Development of a CRE/CREB-driven HBx responsive HBV cell culture reporter system for antiviral drug evaluation.

BACKGROUND & AIMS: Chronic HBV infection is a leading cause of liver disease and cancer. Current therapies fail to eliminate covalently closed circular DNA (cccDNA), underscoring the need for novel strategies. We aimed to develop a quantitative cell-based reporter system that detects HBx expression during HBV infection and is suitable for screening compounds with anti-HBV activity. METHODS: We generated an HBx-responsive cell line stably expressing nano-luciferase (nLuc) under the control of a viral cAMP-response element (vCRE) derived from the human T-cell leukemia virus-1 core promoter. The system was used to evaluate various drug inhibitors in HBV-infected cells. RESULTS: The vCRE-nLuc system was confirmed to be responsive to HBx using pHBV1.3-wild-type, pHBV1.3-null-X and pMyc-HBx constructs (p <0.0001). HBV infection with both culture-derived and patient-derived clinical isolates (genotypes A-E) significantly increased luciferase activity (p <0.0001). Treatment with HBx inhibitors (siRNA, specific HBx inhibitors), as well as IFNα reduced luciferase production (p <0.0001).
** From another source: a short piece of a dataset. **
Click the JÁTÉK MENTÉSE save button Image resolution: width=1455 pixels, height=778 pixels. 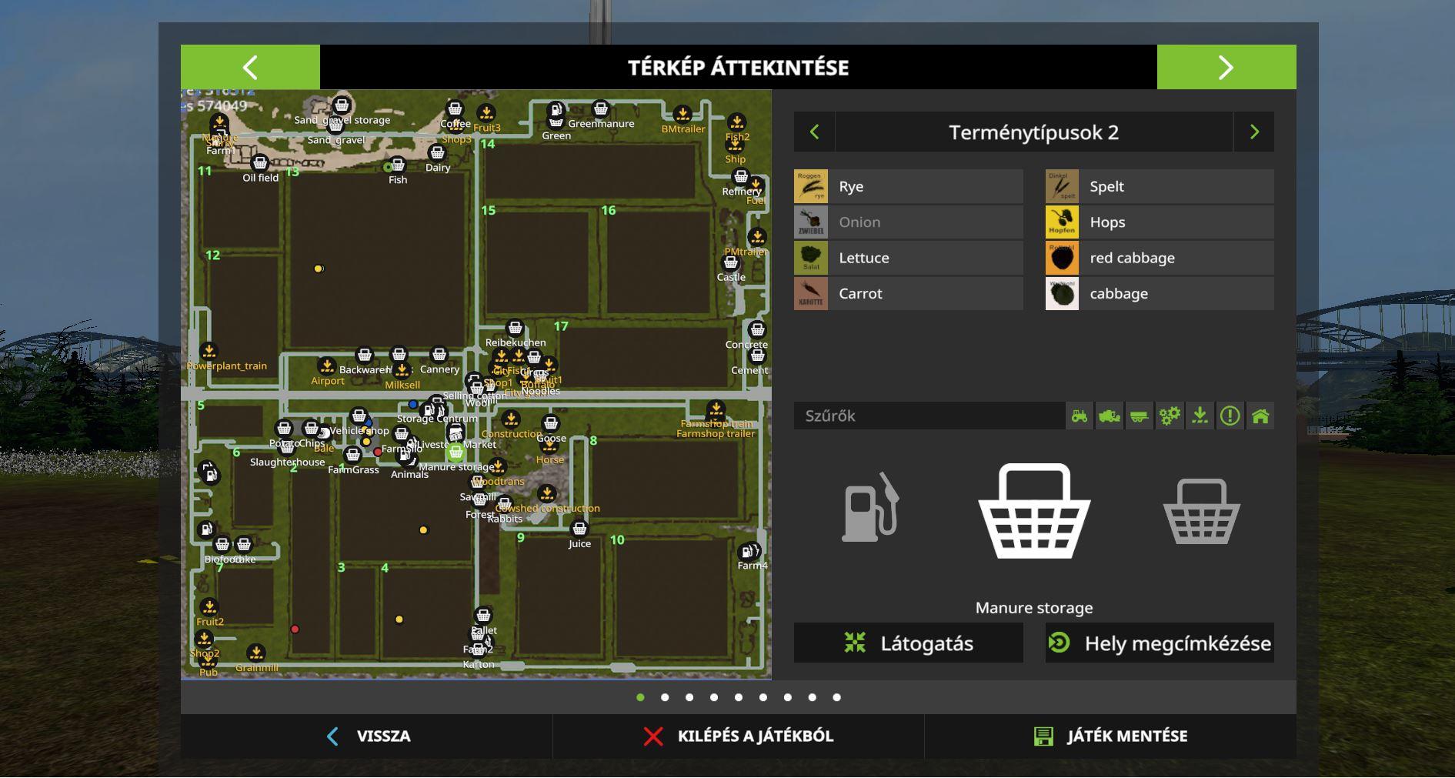click(x=1110, y=736)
In contrast, antivirals that do not interfere with protein production (tenofovir), or viral entry (bulevirtide) showed no effect (p <0.05), underscoring the specificity of the system for identifying compounds that inhibit protein production and/or HBx function. Finally, HepG2.2.15 cells carrying HBV and transduced with vCRE-nLuc confirmed the system's suitability for monitoring HBV infection. CONCLUSIONS: We established a vCRE-nLuc-driven HBx-responsive cell line for quantitative monitoring of HBV infection and evaluation of antiviral drugs. This system holds potential for identifying new anti-HBV agents and advancing our understanding of HBV replication. IMPACT AND IMPLICATIONS: The HBx-responsive vCRE-nLuc reporter system provides a sensitive and scalable platform to monitor HBV infection and evaluate antiviral compounds targeting HBx function. Its ability to detect HBx activity from both laboratory and clinical HBV isolates underscore its translational relevance. By enabling selective screening of HBx-targeting agents, this system may advance efforts to silence covalently closed circular DNA and accelerate the development of curative therapies for chronic hepatitis B.